What the task asks
In the passage on glaucoma eye drops, which class of drugs is named as the most common one used?

*** Opening of Passage for review ***

The most common class of drugs used for the eye drops are prostaglandin analogues, and several types are available.

"Prostaglandin analogues are generally well-tolerated but they do have some specific ocular side effects," explains Assoc Prof Perera. They include redness in the eyes and growing thicker and longer eye lashes. While that might not be an issue for women, it can be irksome for men, who can opt to trim the lashes.

Other side effects include darker pigmentation on the skin around the eyes – leaving the person with "panda eyes". This can be avoided by ensuring that the eye drops do not get on the skin, or to wipe them off if they do.

There can also be a deepening of the upper eyelid sulcus, which imparts an unappealing haggard look. While most of the side effects go away when using the eye drops stop, there can be a permanent darkening of the iris, which is awkward for someone with light-coloured iris or if  glaucoma is in just one eye.

Such changes to their appearance can cause some people to stop using the eye drops, a fact not lost on the drug companies, which have been actively looking into ways to improve patient compliance.

Boon for patients

A new drug, omidenepag, available here for about a year has been able to address most of the side effects, making it easier for patients to keep using it while also helping to improve the outcome for any future surgery that might be needed, says Assoc Prof Perera. "It reduces the side effects around the eye dramatically. That’s a big boon for the patient."

It especially benefits younger people who are worried about their appearance or those who have glaucoma in one eye.

And it’s not just the patient who potentially benefits from omidenepag.

"There are some advantages also to the doctor of these drugs," he says.

*** Close of Passage for review ***
*** Opening of Recorded information ***

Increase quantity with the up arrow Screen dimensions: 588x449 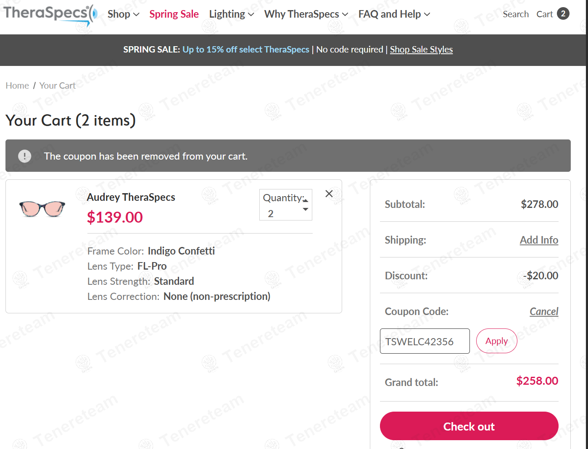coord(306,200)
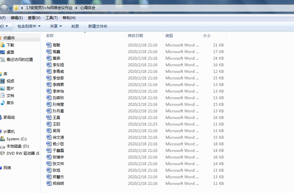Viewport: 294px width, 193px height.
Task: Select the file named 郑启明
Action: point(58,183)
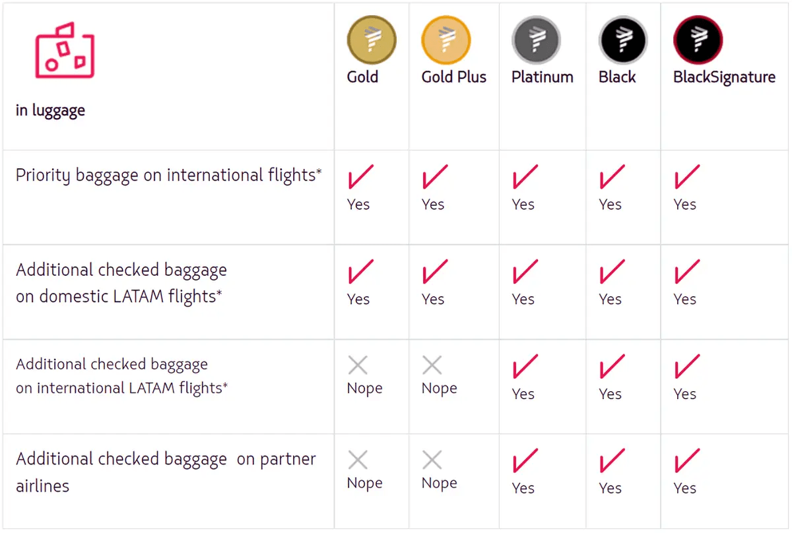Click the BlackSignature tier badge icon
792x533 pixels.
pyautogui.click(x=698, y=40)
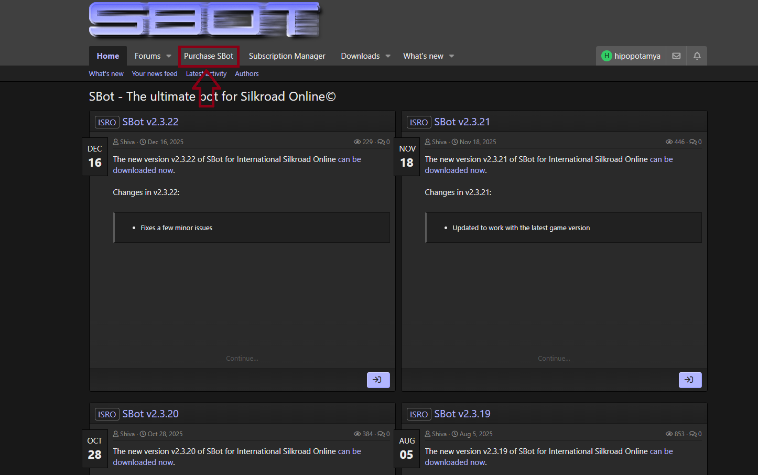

*** Close of Recorded information ***
*** Opening of Recorded information ***

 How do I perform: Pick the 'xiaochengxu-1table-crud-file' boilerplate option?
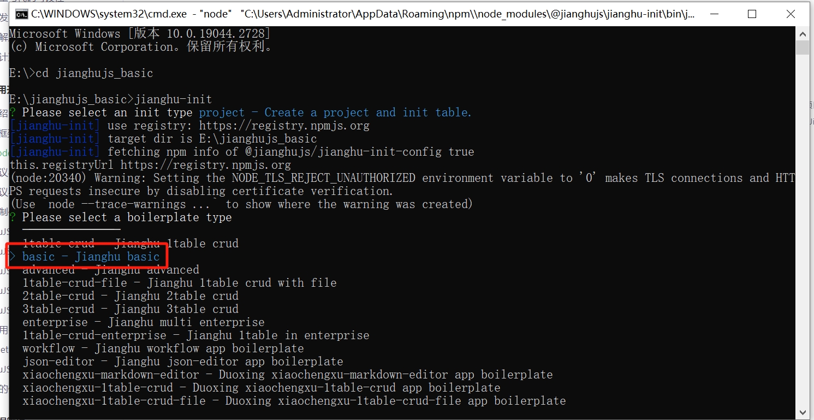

*** Close of Recorded information ***
*** Opening of Recorded information ***

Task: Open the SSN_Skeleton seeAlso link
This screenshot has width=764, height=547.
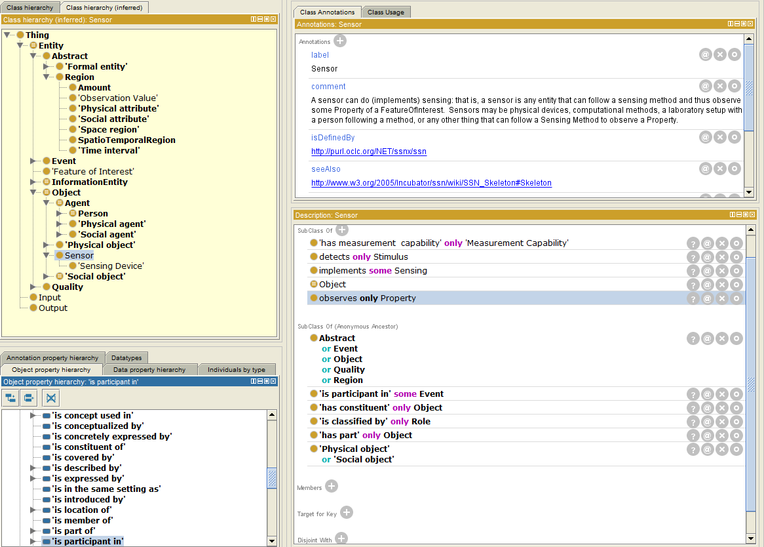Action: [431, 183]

*** Close of Recorded information ***

Exercise answer
Prostaglandin analogues